По этой причине многие люди – и даже те, кого мы считаем хорошими и добрыми – могут оказаться сторонниками идеи касты, то есть ратовать за сохранение иерархии в ее нынешнем состоянии или довольствоваться бездействием. При этом они не будут расистами в общепринятом смысле этого слова, они не станут открыто выражать ненависть к той или иной группе действием или словом. Настоящие расисты, настоящие ненавистники, по определению, будут кастеистами, поскольку их ненависть требует, чтобы те, кого они считают ниже себя, знали и сохраняли свое место в иерархии.
Когда белый человек на распродаже просит человека с черной или смуглой кожей – такого же покупателя, отдать свитер подходящего размера или когда белый гость на вечеринке просит другого гостя, но с более темным цветом кожи, сходить принести выпивку (как произошло с Бараком Обамой в бытность его сенатором штата), это не расизм
[72]. Это кастеизм или, скорее, соблюдение кастовой системы и подчинение ее порядкам. Это автономная, бессознательная, рефлексивная реакция на ожидания от тысячи зрительных и нервных сигналов, поступающих от окружающего мира, которые привязывают людей к определенным ролям в зависимости от их внешнего вида и исторического положения, или характеристик и стереотипов, по которым они были классифицированы. Ни одна этническая или расовая категория не застрахована от постоянного напоминания о своей иерархической принадлежности, и поэтому никто не избегает ее последствий.

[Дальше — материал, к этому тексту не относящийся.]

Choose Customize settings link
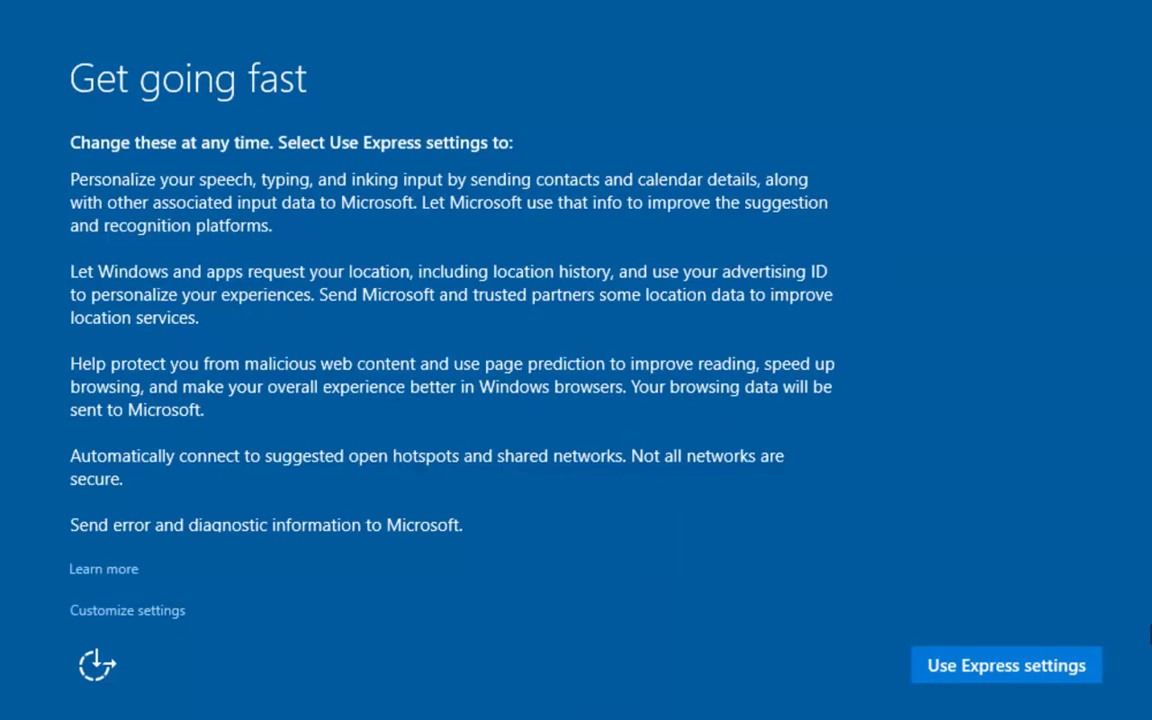[x=127, y=610]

То, что некоторые люди называют расизмом, можно рассматривать как всего лишь одно проявление американской кастовой системы, меру того, какое значение мы ей приписываем и в какой мере ее поддерживаем, действуем в соответствии с ней и обеспечиваем ее соблюдение, часто бессознательно, в нашей повседневной жизни.

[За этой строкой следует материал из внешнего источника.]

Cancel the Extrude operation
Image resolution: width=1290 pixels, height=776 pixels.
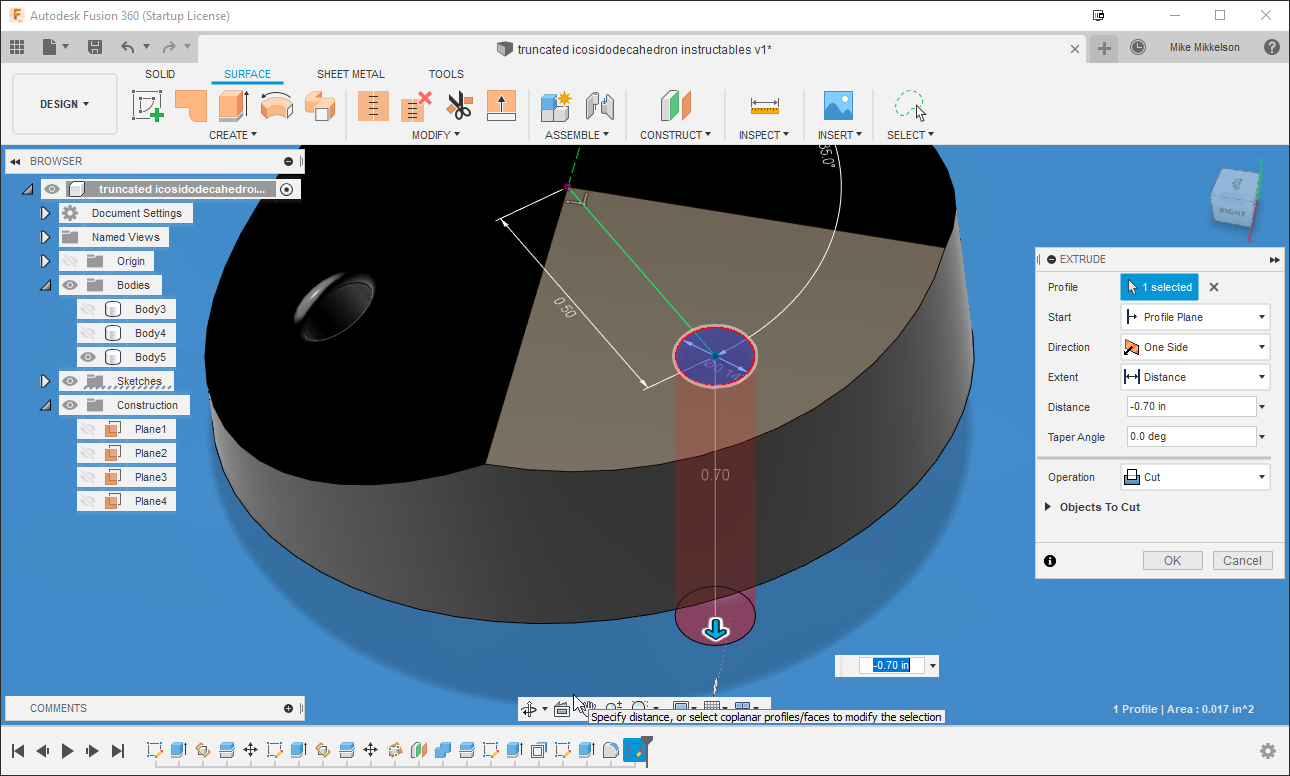click(1242, 560)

Когда мы предполагаем, что женщина не создана для руководства собранием, компанией или страной; когда мы считаем, что цветное лицо или иммигрант не могут стать представителями власти или членами определенного сообщества, не могут ходить в определенную школу да и не заслуживают этого; когда мы испытываем прилив шока и негодования, психологическую травму, чувство несправедливости и, возможно, даже стыд за свою неприязнь, увидев кого-то из маргинальной группы на работе, в машине, доме, колледже или на должности более престижной, чем мы могли ожидать; когда мы считаем, что человек преклонных лет должен играть в Парчиси, а не разрабатывать программное обеспечение, мы действуем как винтики кастовой системы, подсознательно отмечая, что кто-то посмел выйти за рамки, предписанные ему обществом. Мы реагируем, согласно встроенным в нас инструкциям о положенном каждому месте и деле, на нарушение структуры и границ, которые являются отличительными чертами касты.